Ethereum Struggles Below $2K as Pro Traders Remain Cautious: Should Investors Be Worried?

22 hours ago 16
  • ETH is up 6.4%, but still struggling to reclaim $2K as traders remain cautious.
  • Futures and options data show weak confidence, with whales hedging against more downside.
  • Ethereum’s fundamentals are solid, but retail enthusiasm is fading, partly due to ETF outflows.

Ether’s price ticked up a bit — 6.4% from its March 30 low of $1,768 — not a bad move, but still far from reclaiming that magic $2,000 level everyone’s watching.

Some folks are pointing fingers at the whole memecoin meltdown lately. It’s not just an Ethereum issue, but let’s be honest — it dragged down activity across a big chunk of the DApp ecosystem. Fewer meme trades, less action. Simple as that.

As of now, ETH is still sitting 44% down year-to-date, and looking at how the futures and options markets are behaving… yeah, let’s just say traders aren’t exactly jumping in headfirst.

Futures Say “Eh.” Investors Say “Not Yet.”

One way to tell if big money is feeling bullish? Check the futures premium — the difference between ETH futures prices and spot prices. On April 2, the premium hit 4%, up from 2% just a couple days earlier.

Better? Sure. But still under the 5% “neutral” threshold, which tells us investors aren’t confident enough to start getting aggressive.

And that’s not all.

Options Market Still Leaning Bearish

Wanna know how whales and market makers really feel? Look at ETH’s 25% delta skew — basically, the balance between buying calls (bullish) and puts (bearish). Under normal conditions, it hovers between -6% and +6%.

Right now? It’s sitting at +7%, down from +9% a few days ago, but still showing that big players are more interested in hedging downside than betting on a pump.

Translation: they’re still playing defense.

Yes, DApp Revenue Fell — But ETH’s Still the King of DeFi

Now, it’s tempting to blame all this on Ethereum’s DApp revenue, which dropped a sharp 49% between January and March. That definitely hurts short-term demand.

But zoom out. Ethereum still leads the DeFi space — $49 billion locked, and stablecoin holdings on the network are inching close to a new all-time high at $124.5 billion. Even with the slump in NFTs, metaverse buzz dying down, and memecoins fading, Ethereum’s fundamentals haven’t cracked.

Structured products, synthetic assets, and complex DeFi tools are still building on ETH. So while the shiny stuff might’ve lost some luster, the backbone of the network’s utility? Still strong.

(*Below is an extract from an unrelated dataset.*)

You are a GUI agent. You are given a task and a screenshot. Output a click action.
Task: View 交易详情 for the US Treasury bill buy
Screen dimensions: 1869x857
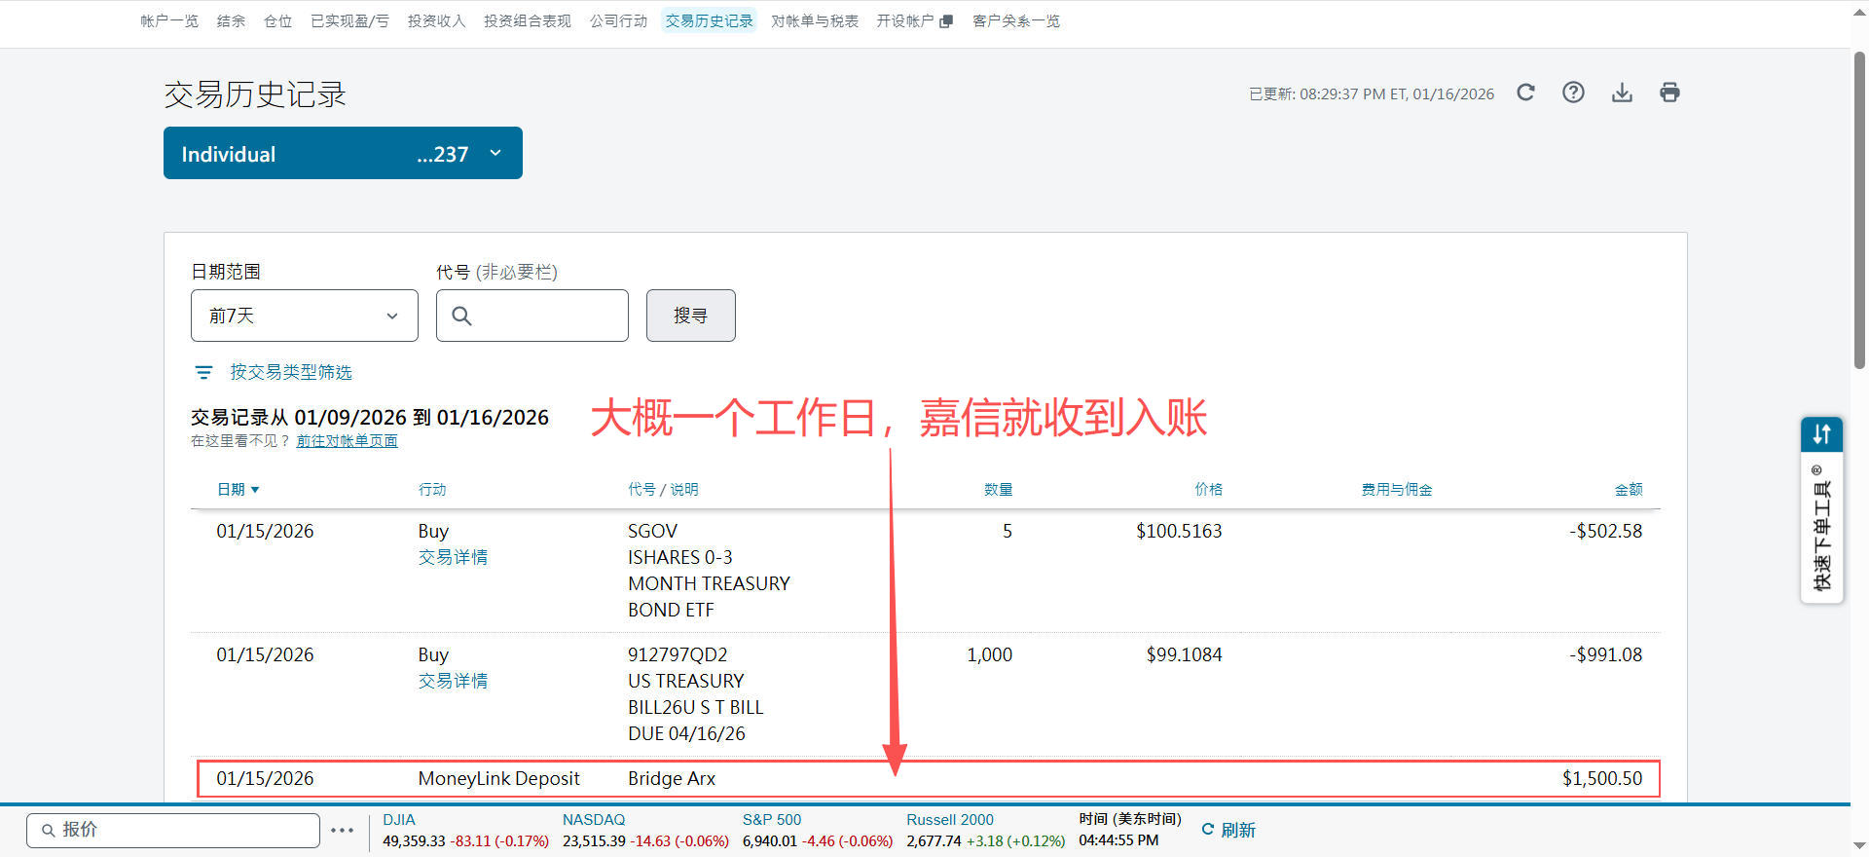453,681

Retail Isn’t Buying the Dip — And ETFs Might Be to Blame

Let’s shift to the retail crowd. Are they buying? Nope. Or at least, not aggressively.

The perpetual funding rate — which usually shows when traders are using leverage to long or short ETH — has been flat since March 31. That means small investors aren’t chasing the price or betting on a crash. They’re just… waiting.

One reason for the chill? Spot ETH ETFs saw $37 million in outflows over the last two weeks. That’s not a massive number, but it’s enough to say enthusiasm has cooled, at least for now.

Trump Family Hype Could Change the Mood — But It Hasn’t Yet

Here’s a twist. There’s been some buzz after news broke that World Liberty Financial (Trump-connected) made a crypto play involving ETH. On top of that, Eric Trump gave Ether a shoutout recently, which turned a few heads.

Could that spark momentum? Maybe.

But for now, sentiment is still mostly neutral-to-bearish, and neither retail nor whales are diving back in with full conviction. Everyone’s just… watching.